Néanmoins, cela mit en situation difficile, l’ancienne perle du second empire, qui dut partir s’exiler. Cette défaite contre la Prusse a entraîné la chute de Napoléon III et du second empire, ainsi que l’avènement de la III° République. Cette courtisane, « lionne » du second empire, à qui l’on doit la faillite des fortunes de quelques-uns des noms les plus huppés de la noblesse française, brilla près de 25 ans dans la galaxie de la galanterie parisienne.
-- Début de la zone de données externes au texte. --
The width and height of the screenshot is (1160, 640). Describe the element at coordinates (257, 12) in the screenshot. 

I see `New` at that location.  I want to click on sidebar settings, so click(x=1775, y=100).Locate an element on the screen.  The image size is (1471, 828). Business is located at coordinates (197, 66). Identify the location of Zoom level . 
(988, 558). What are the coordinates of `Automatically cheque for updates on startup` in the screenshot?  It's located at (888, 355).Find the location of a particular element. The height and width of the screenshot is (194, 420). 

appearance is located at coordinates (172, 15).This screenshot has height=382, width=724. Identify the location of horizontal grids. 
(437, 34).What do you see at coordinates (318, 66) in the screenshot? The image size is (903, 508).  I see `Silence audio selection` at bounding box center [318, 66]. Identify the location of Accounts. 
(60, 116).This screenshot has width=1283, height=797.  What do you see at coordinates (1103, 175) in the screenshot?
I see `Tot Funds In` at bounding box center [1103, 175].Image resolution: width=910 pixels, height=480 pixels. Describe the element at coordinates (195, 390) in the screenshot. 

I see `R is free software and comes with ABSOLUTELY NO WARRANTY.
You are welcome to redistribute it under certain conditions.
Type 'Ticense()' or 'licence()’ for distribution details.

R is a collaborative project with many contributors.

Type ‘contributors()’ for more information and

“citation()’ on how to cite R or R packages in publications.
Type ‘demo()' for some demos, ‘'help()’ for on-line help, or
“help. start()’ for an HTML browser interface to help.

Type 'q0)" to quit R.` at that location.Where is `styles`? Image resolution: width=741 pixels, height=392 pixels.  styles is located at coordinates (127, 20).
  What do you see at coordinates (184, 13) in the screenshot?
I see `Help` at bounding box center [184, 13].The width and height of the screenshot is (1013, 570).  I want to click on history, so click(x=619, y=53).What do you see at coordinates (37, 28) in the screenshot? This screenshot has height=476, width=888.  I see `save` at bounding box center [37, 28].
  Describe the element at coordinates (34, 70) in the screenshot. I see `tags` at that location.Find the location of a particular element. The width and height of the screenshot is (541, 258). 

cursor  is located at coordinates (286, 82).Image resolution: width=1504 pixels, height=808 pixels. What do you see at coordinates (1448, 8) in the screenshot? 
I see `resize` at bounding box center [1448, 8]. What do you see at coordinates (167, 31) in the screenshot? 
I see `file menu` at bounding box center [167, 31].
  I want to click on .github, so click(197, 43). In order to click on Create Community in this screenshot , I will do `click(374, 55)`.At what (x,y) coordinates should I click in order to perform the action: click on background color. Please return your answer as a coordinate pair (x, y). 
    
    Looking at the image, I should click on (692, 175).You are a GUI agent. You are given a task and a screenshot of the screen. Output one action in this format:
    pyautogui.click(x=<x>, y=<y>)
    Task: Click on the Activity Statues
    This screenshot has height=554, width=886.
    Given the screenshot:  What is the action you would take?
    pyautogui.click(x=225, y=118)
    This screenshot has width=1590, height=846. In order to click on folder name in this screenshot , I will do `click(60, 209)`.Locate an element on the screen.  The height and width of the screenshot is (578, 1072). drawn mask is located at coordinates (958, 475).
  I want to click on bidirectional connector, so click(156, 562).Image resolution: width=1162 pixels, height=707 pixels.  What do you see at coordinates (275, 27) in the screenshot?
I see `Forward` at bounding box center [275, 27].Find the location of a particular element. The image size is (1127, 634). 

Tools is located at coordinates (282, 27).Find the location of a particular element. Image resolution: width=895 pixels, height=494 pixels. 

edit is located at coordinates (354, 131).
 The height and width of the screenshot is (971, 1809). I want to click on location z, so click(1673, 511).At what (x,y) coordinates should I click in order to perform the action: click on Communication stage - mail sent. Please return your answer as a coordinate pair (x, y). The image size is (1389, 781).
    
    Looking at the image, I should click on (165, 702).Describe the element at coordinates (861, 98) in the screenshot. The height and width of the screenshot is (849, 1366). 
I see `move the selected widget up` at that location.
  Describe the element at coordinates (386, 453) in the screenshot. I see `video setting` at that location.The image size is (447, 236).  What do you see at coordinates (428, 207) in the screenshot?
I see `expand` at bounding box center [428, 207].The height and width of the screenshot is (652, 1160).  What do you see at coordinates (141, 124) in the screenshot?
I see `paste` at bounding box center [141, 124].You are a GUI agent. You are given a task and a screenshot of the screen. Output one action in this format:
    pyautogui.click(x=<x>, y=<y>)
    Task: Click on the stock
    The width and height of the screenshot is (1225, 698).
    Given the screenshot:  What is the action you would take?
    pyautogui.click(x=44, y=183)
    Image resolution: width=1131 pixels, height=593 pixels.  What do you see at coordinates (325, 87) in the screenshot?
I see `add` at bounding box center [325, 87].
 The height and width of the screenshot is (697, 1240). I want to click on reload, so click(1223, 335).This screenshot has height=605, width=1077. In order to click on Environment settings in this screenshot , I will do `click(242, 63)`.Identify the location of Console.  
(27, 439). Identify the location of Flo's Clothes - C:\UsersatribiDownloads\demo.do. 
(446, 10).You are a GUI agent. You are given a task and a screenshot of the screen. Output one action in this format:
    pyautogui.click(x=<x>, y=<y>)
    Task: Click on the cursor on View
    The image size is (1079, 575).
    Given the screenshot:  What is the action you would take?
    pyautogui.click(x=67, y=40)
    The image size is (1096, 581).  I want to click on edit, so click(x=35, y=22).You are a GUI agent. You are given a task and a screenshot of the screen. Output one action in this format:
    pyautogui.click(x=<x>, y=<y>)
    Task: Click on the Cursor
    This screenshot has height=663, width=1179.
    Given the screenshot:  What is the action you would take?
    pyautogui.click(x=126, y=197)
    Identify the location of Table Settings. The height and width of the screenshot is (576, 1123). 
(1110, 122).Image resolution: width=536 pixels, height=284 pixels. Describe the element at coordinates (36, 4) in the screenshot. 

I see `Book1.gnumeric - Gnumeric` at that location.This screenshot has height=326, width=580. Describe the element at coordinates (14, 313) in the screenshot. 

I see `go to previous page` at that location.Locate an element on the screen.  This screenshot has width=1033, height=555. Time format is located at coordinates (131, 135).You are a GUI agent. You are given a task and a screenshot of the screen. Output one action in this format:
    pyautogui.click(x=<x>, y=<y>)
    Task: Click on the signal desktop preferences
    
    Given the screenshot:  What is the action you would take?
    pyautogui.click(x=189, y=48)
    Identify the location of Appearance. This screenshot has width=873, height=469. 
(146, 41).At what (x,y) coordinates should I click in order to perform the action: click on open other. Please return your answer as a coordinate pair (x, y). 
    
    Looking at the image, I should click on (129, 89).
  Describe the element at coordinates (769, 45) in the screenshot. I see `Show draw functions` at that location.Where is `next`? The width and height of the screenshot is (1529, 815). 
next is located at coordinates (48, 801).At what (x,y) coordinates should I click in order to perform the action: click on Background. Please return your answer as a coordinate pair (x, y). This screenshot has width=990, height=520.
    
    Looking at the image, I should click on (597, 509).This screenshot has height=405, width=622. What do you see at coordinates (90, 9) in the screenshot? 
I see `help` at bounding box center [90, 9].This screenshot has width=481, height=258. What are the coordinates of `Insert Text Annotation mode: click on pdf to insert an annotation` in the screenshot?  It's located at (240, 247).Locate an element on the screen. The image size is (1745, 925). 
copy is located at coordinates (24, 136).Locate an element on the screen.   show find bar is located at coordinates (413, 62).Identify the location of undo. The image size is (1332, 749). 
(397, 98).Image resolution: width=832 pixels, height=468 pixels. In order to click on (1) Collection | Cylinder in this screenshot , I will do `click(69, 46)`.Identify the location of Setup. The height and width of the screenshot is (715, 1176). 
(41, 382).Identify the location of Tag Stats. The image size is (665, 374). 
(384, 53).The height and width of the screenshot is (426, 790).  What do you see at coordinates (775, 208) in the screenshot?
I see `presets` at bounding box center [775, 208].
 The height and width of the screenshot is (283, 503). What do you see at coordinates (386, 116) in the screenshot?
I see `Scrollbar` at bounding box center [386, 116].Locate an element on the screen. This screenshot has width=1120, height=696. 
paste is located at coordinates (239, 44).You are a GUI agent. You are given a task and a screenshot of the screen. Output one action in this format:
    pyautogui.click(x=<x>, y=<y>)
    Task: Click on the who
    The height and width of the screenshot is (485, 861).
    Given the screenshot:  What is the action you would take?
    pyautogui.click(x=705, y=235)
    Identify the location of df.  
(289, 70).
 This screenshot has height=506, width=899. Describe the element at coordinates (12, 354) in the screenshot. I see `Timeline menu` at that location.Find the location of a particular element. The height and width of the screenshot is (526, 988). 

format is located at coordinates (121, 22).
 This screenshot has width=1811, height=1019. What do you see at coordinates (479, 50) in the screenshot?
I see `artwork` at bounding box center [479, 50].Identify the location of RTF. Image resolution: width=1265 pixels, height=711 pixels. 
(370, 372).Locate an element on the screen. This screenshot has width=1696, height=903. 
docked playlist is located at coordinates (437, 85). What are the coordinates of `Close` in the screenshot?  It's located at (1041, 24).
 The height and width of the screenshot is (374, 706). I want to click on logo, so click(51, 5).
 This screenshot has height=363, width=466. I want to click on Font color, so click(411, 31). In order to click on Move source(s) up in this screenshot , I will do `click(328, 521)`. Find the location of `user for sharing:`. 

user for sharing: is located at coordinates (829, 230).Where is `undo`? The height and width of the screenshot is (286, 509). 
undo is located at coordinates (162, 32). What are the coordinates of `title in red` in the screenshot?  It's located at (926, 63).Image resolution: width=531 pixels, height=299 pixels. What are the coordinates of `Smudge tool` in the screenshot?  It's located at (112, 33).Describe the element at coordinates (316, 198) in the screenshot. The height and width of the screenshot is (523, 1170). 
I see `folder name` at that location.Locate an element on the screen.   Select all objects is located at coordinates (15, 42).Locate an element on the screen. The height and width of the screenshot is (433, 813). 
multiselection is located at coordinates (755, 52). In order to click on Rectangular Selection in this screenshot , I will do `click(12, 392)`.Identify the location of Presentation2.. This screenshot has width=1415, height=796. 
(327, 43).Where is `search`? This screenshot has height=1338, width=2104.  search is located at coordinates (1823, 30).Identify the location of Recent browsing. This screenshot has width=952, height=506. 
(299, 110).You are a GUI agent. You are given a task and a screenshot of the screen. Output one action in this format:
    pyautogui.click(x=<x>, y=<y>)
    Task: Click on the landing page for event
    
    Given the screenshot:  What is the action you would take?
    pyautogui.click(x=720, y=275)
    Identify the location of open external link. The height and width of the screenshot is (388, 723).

Passablement ruinée après la déroute de Napoléon III qui lui fit perdre ses protecteurs, son étoile déclina.

Elle réserva un jour une surprise à ses invités en les mettant au défi de pouvoir ou vouloir découper le plat suivant : la belle rousse elle même, nue et entourée d’une garniture de persil sur un plateau d’argent porté par 4 laquais ! Pari gagné ! ... La même Cora Pearl, après avoir ruiné quelques amants célèbres, dut vendre son château de Beauséjour en 1885 et finit même dans la misère et l’oubli ; à tel point que le jour de ses obsèques son cercueil ne fut suivi que par 3 hommes un anglais venu par devoir et un espagnol fidèle sans doute à des souvenirs particuliers et enfin un illustre inconnu un curieux ou un oisif.

Cora Pearl de son vrai nom Emma Cruch acheta ce château en 1875 et le revendit en 1885. Elle a fait graver sur une pierre du perron un vers de l’Eneïde « Parcere subjectis et debellare superbos » (Pitié pour les humbles et guerres aux orgueilleux).

Cette devise avait été gravée en arc de cercle et au milieu de cet arc avait été gravé une tête de cheval.